Lo único que realmente nos pertenece es el tiempo. Severo Ochoa.
Cada fin de año el mundo parece enloquecer de júbilo, como si el tiempo necesitara una explosión de ruido para convencerse de que sigue vivo. Hay mesas desbordadas, copas que prometen prosperidad, prendas elegidas como amuletos y una fe casi supersticiosa en que la plenitud se convoca con rituales y no con presencia. Esta no es una columna contra el 31, sino contra la idea de que solo una noche al año merece ser celebrada.
Desde la ventana, mientras el barrio se llena de luces y pólvora, uno puede sentirse ajeno a la coreografía del conteo regresivo. A cierta distancia, el 31 de diciembre deja de ser frontera mágica y se revela como lo que es, una fecha más en la larga fila de los días, barnizada por tradiciones heredadas y por un fervor colectivo que confunde ruido con sentido. No hay nada malo en brindar a medianoche, lo triste es creer que el resto del calendario es pura antesala.

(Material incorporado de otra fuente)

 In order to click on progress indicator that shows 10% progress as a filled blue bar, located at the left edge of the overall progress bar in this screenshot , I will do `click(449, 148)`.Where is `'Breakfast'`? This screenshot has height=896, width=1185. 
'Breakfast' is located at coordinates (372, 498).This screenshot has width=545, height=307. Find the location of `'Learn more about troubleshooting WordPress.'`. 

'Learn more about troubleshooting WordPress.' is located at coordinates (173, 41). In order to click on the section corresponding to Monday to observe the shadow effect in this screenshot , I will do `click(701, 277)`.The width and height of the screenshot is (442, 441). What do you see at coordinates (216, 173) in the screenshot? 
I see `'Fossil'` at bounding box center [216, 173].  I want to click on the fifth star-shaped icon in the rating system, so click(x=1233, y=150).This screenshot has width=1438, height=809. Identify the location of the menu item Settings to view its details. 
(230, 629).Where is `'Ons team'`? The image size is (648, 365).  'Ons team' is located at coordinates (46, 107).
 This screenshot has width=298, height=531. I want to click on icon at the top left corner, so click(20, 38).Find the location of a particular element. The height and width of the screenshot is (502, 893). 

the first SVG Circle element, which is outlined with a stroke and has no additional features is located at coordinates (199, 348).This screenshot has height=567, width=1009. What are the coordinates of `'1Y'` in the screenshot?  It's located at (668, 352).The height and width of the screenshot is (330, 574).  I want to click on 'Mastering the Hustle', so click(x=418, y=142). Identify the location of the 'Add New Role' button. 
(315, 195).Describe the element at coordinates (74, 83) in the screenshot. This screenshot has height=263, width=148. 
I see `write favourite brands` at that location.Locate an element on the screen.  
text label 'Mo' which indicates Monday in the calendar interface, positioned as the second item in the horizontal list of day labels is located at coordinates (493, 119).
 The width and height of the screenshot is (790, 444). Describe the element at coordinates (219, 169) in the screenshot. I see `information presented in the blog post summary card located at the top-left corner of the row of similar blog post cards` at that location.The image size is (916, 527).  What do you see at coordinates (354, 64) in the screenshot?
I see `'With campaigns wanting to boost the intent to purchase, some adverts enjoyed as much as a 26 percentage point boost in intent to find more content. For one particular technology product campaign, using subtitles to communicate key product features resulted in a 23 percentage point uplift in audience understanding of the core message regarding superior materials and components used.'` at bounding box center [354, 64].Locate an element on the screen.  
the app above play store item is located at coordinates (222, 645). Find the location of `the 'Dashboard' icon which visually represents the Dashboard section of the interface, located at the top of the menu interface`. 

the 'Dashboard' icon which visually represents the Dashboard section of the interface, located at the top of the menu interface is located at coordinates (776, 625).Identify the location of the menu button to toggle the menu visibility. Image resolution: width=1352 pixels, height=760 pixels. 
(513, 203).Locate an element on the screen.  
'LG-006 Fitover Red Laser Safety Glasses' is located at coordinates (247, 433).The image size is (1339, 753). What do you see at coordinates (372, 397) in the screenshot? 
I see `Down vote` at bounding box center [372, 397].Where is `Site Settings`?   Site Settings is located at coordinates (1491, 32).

Más allá del calendario y del artificio, existe otra forma de celebración, la fiesta silenciosa de la consciencia cotidiana. Quienes ya no esperamos estruendos para agradecer aprendimos que la verdadera fortuna no se mendiga, se respira. Está en el café temprano, en el mensaje que llega sin motivo, en la conversación que se extiende un poco más de lo previsto, en esos gestos mínimos en los que la existencia se confiesa como una fiesta íntima, sin dress code ni reservas.
Nuestra gratitud no necesita contratos con el azar ni presupuestos disfrazados de alegría. Se sostiene en lo esencial: la salud, motor discreto que nos permite seguir andando; el trabajo, que dignifica el cansancio y le da sentido al esfuerzo; la familia de sangre o elegida, ese refugio donde la preocupación por el otro no es estacional ni depende de fuegos artificiales. En esa suma de cosas aparentemente pequeñas se celebra, a diario, la verdadera fiesta de la existencia.
La vida no cabe en un ciclo de doce meses ni obedece al capricho de un conteo regresivo. Es un flujo continuo que se renueva con cada respiración, un río que no se detiene a esperar campanadas para cambiar de curso. Por eso, el verdadero año nuevo no llega el 1 de enero, sino cada mañana en que abrimos los ojos y entendemos que, pese al ruido del mundo y al peso de la rutina, seguimos aquí. El calendario marca la fecha, la gratitud, en cambio, marca la manera en que decidimos habitarla. Como recordó Esopo, “la gratitud convierte lo que tenemos en suficiente”, y es ahí donde la vida deja de depender del calendario.
Ninguna fecha merece más reverencia que otra, cada día que amanece es, para quien está despierto, su verdadero día especial, confirmando que un número en el calendario no pesa más que otro, y que todos los días son por sí mismos una celebración. Dice Charles Caleb Colton que «el tiempo presente tiene una ventaja sobre todos los demás: es el nuestro.”